Asia Pacific: from our director: no room for them at the inn

09 December 2011

Bernard Hyacinth Arputhasamy, SJ Regional Director JRS Asia Pacific

Asia Pacific, 9 December, 2011 – Christians will remember and re-live this day when God chose humanity-divinity in one act to take His place in the realities of human history.  We will hear from Luke’s Gospel (2:6-7), “…While they were there, the time came for the baby to be born, and she gave birth to her firstborn, a son. She wrapped him in cloths and placed him in a manger, because there was no room for them in the inn.”

Mary and Joseph only received the hospitality of a place for animals to sleep and a feeding box for animals to lay their son. Both before and after the birth, the family had to make long journeys including fleeing from a king who felt his political power threatened by this ‘new king.’

As one meditates on Jesus’ birth, one cannot help thinking of the various situations of people forced to flee life-threatening situations.

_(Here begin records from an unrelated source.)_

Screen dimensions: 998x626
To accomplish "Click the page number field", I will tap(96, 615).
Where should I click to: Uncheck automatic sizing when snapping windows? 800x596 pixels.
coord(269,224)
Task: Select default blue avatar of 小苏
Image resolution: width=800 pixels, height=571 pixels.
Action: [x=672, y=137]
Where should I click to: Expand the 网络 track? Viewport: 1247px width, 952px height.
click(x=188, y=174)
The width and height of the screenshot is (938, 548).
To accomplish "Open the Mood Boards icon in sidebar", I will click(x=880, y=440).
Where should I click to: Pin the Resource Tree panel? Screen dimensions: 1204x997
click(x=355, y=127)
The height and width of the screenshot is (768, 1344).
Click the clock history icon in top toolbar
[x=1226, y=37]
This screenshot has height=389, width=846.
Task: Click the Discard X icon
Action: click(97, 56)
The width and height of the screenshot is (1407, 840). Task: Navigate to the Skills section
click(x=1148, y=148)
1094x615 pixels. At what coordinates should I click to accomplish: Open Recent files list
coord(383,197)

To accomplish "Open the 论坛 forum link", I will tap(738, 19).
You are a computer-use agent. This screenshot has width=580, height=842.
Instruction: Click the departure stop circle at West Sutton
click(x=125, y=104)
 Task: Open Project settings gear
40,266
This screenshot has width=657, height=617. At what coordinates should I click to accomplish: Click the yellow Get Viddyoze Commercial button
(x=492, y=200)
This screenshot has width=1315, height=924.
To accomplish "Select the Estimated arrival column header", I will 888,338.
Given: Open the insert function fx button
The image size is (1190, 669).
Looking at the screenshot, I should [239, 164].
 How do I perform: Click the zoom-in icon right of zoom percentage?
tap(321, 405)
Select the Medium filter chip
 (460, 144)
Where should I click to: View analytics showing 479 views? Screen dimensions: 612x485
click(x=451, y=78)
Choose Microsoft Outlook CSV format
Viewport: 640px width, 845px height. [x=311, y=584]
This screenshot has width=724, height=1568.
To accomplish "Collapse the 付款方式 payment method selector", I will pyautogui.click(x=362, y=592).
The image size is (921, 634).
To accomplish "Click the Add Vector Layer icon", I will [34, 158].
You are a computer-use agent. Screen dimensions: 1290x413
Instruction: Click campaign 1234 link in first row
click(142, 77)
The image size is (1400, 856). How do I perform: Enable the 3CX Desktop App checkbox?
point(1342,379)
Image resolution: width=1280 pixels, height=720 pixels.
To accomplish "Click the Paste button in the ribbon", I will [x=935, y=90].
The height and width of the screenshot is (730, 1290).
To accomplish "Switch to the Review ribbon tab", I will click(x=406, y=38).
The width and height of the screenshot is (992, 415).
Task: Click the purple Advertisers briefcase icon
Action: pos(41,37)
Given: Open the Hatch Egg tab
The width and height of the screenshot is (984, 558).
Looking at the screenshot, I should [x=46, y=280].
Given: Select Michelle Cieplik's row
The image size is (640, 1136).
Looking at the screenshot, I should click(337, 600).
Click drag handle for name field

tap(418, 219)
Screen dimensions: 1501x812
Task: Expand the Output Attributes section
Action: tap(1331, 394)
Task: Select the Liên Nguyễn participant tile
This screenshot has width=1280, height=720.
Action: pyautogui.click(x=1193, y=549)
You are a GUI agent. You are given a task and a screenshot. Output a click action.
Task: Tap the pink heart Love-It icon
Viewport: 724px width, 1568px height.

People are forced to flee due to floods in parts of Thailand, Cambodia, and Vietnam. Migrants who have been the back-bone of the economy, refugees and asylum seekers are in double jeopardy from their already vulnerable situation.

Jesus accepted to share in our humanity including pain, suffering and death. And yet the ironic truth is that it is God Who offers hospitality to us by embracing the entire world unconditionally. He stood beside the weak and vulnerable — strangers, widows and orphans—and had harsh words for those who rejected or marginalised them. He lived and showed us how to be better than we think of ourselves, to inspire us to greatness not in wealth, power, honour but to embrace others irrespective of country, colour or religion.

He has offered us an ethics of hospitality shared by all people of faith and good will—to defend the dignity of people through laws and practices; to ensure just distribution of wealth by corporations and governments extracting resources from mother earth’s womb; to share resources with the forgotten and needy.

To know what kind of world we need to construct, we need to place ourselves in the company of refugees and displaced people, migrants, asylum seekers, and people held in detention.

Listen! Listen to their stories. Get to know them and their families. Hear their dreams and hopes for their futures. Listen also to the Spirit calling us out to compassionate hospitality and action. See! See in their eyes the vision of a world closer to the communion with God and humanity—where people from different races, nationalities, colours and religions can share in the banquet feast and celebrate our divinized humanity together!

Let us celebrate the compassion of the Christ-child during this Christmas and everyday hereon.